Reprocessing plants discharge 80% of Europe's radioactivity. Environmentalists and some policians are questioning their necessity. Why reprocess waste? We begin compiling a detailed report on a technology presented as "recycling". Areva show the nuclear fuel cycle as a closed circle. There's no mention of waste. When bottle is recycled 100% of the matter is used.What about nuclear waste? Avera plays at transparency and lets us visit the La Hague site with its directior Eric Blanc. We put on nuclear workers' gear: Areva boiler suit, Cogema socks and a safety kit. Spent fuels from 58 plants in France and certain foreign countries reach La Hague by road and train. These are unloaded in totally sealed bays by robots. Any contact with the fuel would be fatal.

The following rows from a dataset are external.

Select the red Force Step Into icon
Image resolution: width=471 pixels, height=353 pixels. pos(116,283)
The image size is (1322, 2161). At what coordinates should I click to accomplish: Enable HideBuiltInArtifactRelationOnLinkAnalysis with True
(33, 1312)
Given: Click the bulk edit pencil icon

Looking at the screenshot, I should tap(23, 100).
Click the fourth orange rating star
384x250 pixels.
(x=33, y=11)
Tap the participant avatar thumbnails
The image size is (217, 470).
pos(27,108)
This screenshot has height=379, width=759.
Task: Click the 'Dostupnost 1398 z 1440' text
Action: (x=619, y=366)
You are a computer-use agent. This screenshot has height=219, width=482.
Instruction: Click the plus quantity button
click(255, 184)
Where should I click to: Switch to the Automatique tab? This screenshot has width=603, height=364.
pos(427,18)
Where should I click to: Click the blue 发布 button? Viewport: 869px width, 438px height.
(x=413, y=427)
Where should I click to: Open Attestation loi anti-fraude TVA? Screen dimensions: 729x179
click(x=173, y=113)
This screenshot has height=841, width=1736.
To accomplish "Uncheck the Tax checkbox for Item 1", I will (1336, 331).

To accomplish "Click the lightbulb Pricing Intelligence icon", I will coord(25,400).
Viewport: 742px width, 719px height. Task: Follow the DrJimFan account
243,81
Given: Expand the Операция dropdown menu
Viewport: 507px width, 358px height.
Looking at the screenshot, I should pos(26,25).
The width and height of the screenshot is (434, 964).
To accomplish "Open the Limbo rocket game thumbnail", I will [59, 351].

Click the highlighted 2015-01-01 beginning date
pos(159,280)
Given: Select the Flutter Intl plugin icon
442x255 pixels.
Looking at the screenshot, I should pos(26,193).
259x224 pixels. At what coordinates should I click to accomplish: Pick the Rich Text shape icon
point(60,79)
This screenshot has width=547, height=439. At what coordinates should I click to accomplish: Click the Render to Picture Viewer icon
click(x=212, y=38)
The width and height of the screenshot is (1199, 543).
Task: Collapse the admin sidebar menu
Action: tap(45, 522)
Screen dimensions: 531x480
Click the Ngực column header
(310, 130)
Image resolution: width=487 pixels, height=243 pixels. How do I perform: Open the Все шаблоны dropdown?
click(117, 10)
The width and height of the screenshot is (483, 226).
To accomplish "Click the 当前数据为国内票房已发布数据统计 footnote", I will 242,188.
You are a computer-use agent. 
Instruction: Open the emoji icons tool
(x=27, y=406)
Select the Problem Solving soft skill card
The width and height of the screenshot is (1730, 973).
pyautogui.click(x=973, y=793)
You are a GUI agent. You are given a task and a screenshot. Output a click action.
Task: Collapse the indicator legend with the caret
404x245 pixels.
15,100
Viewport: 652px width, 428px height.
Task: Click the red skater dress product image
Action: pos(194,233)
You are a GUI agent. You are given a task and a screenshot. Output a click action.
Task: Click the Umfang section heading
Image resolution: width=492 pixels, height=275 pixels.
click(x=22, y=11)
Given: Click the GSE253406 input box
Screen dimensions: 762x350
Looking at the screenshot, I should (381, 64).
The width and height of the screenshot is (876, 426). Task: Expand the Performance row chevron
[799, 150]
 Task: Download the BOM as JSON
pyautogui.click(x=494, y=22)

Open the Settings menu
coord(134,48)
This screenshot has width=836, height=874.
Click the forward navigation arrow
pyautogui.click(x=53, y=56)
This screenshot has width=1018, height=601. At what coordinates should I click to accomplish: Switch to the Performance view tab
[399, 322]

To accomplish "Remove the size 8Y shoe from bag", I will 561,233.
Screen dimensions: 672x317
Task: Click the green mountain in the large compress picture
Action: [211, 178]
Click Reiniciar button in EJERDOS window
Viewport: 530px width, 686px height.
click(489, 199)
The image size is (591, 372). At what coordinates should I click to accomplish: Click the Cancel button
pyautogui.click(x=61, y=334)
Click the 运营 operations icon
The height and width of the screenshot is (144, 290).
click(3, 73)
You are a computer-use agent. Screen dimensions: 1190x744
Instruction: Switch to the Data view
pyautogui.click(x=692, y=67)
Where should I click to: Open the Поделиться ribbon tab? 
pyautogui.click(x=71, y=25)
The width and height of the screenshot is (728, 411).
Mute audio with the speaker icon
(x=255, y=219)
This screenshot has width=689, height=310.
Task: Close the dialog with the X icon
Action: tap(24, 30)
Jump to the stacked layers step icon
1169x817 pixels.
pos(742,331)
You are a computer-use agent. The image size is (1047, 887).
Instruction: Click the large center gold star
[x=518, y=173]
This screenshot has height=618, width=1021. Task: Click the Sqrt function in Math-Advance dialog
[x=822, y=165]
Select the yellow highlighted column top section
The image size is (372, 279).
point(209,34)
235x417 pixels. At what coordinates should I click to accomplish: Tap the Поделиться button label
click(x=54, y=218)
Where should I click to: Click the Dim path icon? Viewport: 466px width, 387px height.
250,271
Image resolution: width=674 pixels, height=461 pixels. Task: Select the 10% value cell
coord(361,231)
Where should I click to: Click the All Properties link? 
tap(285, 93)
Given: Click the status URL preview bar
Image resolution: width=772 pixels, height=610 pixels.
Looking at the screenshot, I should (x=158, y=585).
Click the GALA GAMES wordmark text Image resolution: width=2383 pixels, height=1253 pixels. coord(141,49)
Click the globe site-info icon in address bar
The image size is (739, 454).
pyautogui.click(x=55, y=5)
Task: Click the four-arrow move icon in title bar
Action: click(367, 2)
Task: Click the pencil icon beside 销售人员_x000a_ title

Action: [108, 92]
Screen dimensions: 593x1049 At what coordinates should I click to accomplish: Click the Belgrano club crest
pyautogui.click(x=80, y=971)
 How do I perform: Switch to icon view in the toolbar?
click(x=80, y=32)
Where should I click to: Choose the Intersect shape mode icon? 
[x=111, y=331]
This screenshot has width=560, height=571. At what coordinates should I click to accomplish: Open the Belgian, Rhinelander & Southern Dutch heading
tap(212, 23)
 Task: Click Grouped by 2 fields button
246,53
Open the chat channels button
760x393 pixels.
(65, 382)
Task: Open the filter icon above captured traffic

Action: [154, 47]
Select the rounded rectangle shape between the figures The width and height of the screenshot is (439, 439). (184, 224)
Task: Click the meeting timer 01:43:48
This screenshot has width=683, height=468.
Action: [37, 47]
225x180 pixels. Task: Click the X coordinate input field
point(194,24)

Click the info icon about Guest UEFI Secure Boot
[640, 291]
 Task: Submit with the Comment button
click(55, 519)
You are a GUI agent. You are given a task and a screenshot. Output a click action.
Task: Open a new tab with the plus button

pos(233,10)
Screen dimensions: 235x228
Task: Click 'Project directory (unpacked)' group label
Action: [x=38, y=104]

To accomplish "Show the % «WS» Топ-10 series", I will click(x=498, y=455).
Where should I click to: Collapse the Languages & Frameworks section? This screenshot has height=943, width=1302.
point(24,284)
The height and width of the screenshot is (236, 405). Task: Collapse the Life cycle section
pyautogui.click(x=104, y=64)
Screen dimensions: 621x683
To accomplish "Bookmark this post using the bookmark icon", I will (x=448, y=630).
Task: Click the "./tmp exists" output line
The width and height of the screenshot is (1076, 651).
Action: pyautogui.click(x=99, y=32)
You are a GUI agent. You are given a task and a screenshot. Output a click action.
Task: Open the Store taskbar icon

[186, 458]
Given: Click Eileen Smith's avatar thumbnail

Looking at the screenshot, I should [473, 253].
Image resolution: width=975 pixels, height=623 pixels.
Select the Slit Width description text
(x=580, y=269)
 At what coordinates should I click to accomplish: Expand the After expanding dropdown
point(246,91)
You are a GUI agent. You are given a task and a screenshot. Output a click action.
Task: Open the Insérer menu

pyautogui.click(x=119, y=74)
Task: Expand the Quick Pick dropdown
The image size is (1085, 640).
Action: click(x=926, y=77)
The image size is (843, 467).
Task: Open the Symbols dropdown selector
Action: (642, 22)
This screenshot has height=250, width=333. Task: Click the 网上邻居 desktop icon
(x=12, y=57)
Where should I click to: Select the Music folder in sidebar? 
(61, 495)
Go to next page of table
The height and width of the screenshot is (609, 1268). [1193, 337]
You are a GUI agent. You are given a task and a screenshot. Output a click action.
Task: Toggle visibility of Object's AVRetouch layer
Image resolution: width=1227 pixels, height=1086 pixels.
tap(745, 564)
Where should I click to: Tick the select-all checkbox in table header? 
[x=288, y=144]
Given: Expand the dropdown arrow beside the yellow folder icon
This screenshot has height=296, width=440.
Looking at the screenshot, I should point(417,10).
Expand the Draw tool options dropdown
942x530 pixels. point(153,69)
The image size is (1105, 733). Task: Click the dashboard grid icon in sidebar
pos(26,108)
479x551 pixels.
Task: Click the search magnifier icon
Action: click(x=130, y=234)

We are near the unloading cell itself. It's the cell we see through the security porthole. We see the unloading dock. The pincers are descending to the spent fuel element. We'll see the spent fuel element being lifted. After unloading, the fuels are placed in a pool to await reprocessing. They must cool down more and become inactive. This is one of 4 intermediatly storage pools of spent fuel elements. In this pool, the water is 9 meters deep, 4 meters of which are above the baskets and fully protect us from the radiation. The water itself is contaminated by the particles from the reactors. The water is permanently filtered by the pumps along the pool. How long are the spent fuel elements stored here? On an average, they stay here for 5 years. France has treated waste from Europe and Japan. Today, it mainly reprocesses the 1400 tons of French fuel that arrive here each year. The cells leave the pool, are cut and placed in a nitric acid bath. This process seperates the different elements present. In the end, there is left: 95% uranium, 1% plunium, and 4% stabilised waste. Our visit illustrates that reprocessing does not neutralise radioactivity as many think, but concentrates it in stabilished waste. Which is extremely dangerous as it contains 99% of the radioactivity. It's poured into molten glass containers, then stored in ventilated pits. We are allowed to visit them. Foe example, if we use a 1000-megawatt reactor, it will annually produce 20 tons of spent fuels. usind these 20 tons, we will produce 15 to 20 glass containers. In other words a reactor will produce high-activity waste amounting to this surface on the ground. If we were to convert this into total French production, all that France consumes in nuclear electricity, which is 80%, will annually generate only this surface in terms of high-activity waste. The surface of the vitrified containers is weak. But some of this high-activity waste will be dangerous for several hundred thousand years!